Arie Kriting turun ke jalan untuk unjuk rasa menentang revisi UU Pilkada karena gerakan dari hati nurani.
Oleh
ELSA EMIRIA LEBA
·1 menit baca
Seorang artis, seniman, dan komika biasanya mengkritik sesuatu lewat karyanya. Namun, di tengah gejolak politik saat ini, banyak dari mereka yang memilih bersuara lantang sampai turun ke jalan, termasuk artis, sutradara, dan komika, Arie Kriting (39).
Arie merupakan salah satu pesohor yang turun ke jalanan untuk unjuk rasa melawan revisi UU Pilkada di depan Gedung DPR, Jakarta, pada 22 Agustus. Selain dirinya, ada pula pesohor lainnya, seperti Joko Anwar, Reza Rahadian, Bintang Emon, dan Abdur Arsyad.
”Kami sebetulnya waktu itu enggak ada koordinasi untuk ke sana. Pas paginya ngumpul tiba-tiba rameaja. Kalau menurut saya, semuanya udah enek saja. Ini adalah sebuah gerakan dari hati nurani dan dorongan semua lapisan masyarakat,” kata Arie, di Jakarta, pekan lalu.
Arie punya alasan kuat mengapa protesnya kali ini memang lebih frontal dari biasanya. Tahun lalu, ia tetap menghormati putusan Mahkamah Konstitusi perihal batas usia calon presiden dan calon wakil presiden yang pernah atau sedang menjabat sebagai kepala daerah. Padahal, hati nurani Arie tidak setuju dengan putusan tersebut.
”Tetapi sekarang, MK sudah memberi putusan, tetapi DPR melakukan manuver yang menurut saya menunjukkan tindakan yang enggak menghormati putusan MK. Ini aneh banget,” ujar suami Indah Permatasari ini.
Situasi tersebut, Arie melanjutkan, membuat banyak orang marah. Karena itulah ia dan banyak orang memutuskan turun ke jalan untuk berunjuk rasa tanpa maksud menjatuhkan atau melakukan tindakan anarkis.
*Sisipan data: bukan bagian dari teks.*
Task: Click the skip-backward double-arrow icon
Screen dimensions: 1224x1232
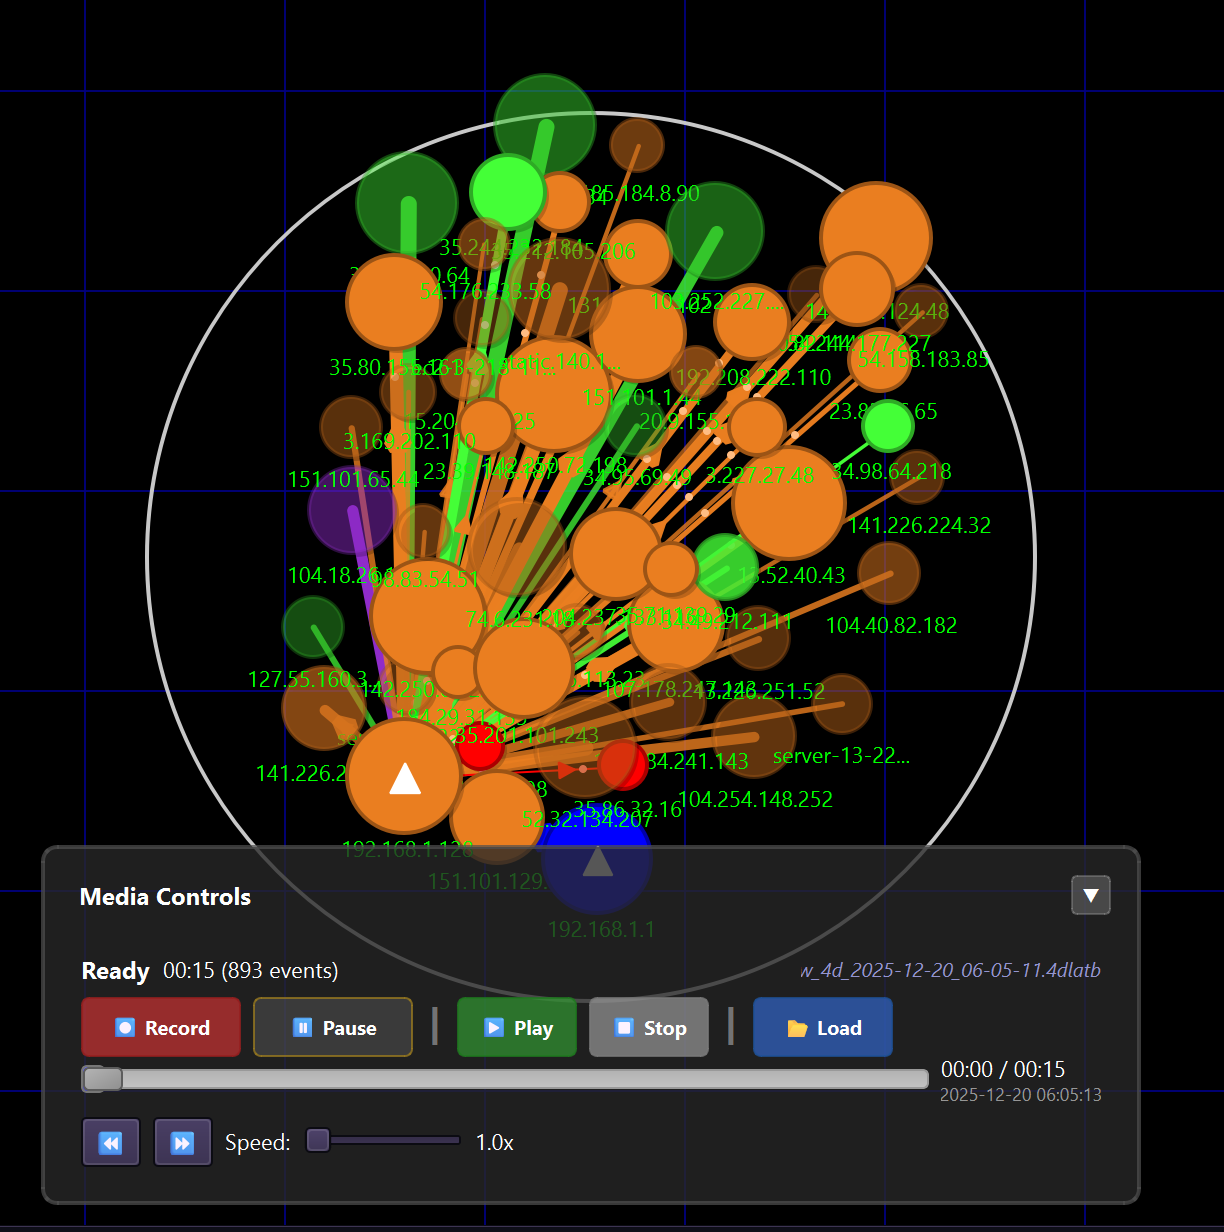Action: (x=110, y=1141)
”Kami turun ke jalan hanya untuk mengingatkan DPR bahwa rakyat itu melihat. Jadi, silakan melakukan manuver politik, tetapi jangan keterlaluan, apalagi mencederai demokrasi. Kami turun karena tahu bahwa bangsa ini berada pada titik nadir, membahayakan,” kata Arie.